Project description:OBJECTIVE:To assess cumulative radiation doses from computed tomography (CT), patient characteristics, and clinical indications for CT in a population-based sample. PATIENTS AND METHODS:A cohort study using medical records linkage through the Rochester Epidemiology Project was conducted to ascertain all CT examinations in Olmsted County, Minnesota, performed between January 1, 2004, and December 31, 2013, among all adults who were alive for 3 or more years after the end of follow-up (to exclude exposures preceding death). Ten-year cumulative effective ionizing radiation doses were estimated on the basis of typical doses per CT modality. Among patients with high doses (?100 mSv/10 years), CT scans were reviewed for clinical setting, indications, and results. RESULTS:Of 54,447 adults (median age, 44.0 years at inclusion), 26,377 (48.4%) underwent at least one CT. Ten-year radiation doses from CT were 0.1 to 9.9 mSv in 15.8% of the population (8593 patients), 10 to 24.9 mSv in 16.9% (9502), 25 to 99.9 mSv in 13.8% (7492), and 100 mSv or greater in 1.9% (1041). Computed tomography of the abdomen and pelvis accounted for 67.2% of the estimated dose.
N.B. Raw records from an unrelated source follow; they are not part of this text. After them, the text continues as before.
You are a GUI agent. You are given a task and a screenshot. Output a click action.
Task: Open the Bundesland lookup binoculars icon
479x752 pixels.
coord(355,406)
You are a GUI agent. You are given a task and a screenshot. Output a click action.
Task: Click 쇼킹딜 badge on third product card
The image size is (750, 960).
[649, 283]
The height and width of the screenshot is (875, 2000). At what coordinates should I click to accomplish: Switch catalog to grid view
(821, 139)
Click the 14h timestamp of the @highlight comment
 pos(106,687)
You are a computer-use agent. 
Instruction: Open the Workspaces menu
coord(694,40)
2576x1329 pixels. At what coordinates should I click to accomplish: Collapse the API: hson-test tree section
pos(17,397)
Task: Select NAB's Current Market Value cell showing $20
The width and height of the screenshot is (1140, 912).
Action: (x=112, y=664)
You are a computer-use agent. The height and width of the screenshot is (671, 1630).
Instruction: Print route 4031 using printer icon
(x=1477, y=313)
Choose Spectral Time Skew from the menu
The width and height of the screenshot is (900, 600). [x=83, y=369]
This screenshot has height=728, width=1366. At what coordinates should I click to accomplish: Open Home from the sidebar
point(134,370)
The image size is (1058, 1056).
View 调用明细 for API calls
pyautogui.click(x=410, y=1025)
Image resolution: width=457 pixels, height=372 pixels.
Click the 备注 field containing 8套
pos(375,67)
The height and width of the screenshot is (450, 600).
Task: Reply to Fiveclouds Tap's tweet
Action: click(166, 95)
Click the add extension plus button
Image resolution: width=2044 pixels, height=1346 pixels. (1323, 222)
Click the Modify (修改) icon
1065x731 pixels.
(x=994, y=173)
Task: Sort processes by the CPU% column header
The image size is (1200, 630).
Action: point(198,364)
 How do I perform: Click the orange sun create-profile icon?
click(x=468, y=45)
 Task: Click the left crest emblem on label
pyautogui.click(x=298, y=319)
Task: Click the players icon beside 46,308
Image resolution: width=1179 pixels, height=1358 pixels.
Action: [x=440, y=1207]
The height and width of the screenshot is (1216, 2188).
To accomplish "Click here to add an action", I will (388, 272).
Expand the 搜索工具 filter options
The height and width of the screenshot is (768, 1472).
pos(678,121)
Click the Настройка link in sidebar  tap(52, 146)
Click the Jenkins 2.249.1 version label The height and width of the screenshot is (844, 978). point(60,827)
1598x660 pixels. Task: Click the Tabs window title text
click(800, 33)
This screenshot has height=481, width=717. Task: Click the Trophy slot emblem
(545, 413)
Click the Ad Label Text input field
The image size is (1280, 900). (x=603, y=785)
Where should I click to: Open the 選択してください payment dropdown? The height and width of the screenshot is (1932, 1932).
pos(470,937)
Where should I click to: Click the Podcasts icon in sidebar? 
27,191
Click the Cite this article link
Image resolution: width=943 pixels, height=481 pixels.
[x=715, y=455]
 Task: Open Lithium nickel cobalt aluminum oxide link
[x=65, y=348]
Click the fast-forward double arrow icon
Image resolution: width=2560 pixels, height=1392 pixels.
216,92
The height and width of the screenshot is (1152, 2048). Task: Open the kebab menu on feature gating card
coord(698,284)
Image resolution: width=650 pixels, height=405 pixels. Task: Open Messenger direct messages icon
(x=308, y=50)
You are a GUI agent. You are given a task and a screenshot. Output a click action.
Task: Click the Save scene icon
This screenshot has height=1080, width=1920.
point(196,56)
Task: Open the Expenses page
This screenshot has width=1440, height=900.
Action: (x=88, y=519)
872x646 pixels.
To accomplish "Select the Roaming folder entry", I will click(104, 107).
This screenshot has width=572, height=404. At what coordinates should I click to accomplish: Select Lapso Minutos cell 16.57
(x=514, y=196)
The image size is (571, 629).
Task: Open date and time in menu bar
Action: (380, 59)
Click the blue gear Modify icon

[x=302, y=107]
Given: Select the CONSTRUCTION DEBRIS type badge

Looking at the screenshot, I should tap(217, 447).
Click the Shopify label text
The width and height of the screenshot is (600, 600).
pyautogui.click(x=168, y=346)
In multivariable models, doses differed 1.21-fold to 2.16-fold between extreme categories of age, body mass index, education level, smoking status, and by race. Of 600 CTs in 200 patients with high doses, 70.5% were obtained for restaging of solid cancers and lymphoma, abdominal pain, infection, kidney stones, follow-up of nodules or masses, and chest pain/evaluation for pulmonary embolism. CONCLUSION:Exposure to ionizing radiation from CT occurred disproportionally in specific subgroups of the population. A limited number of clinical indications contributed the majority of radiation among adults with high doses.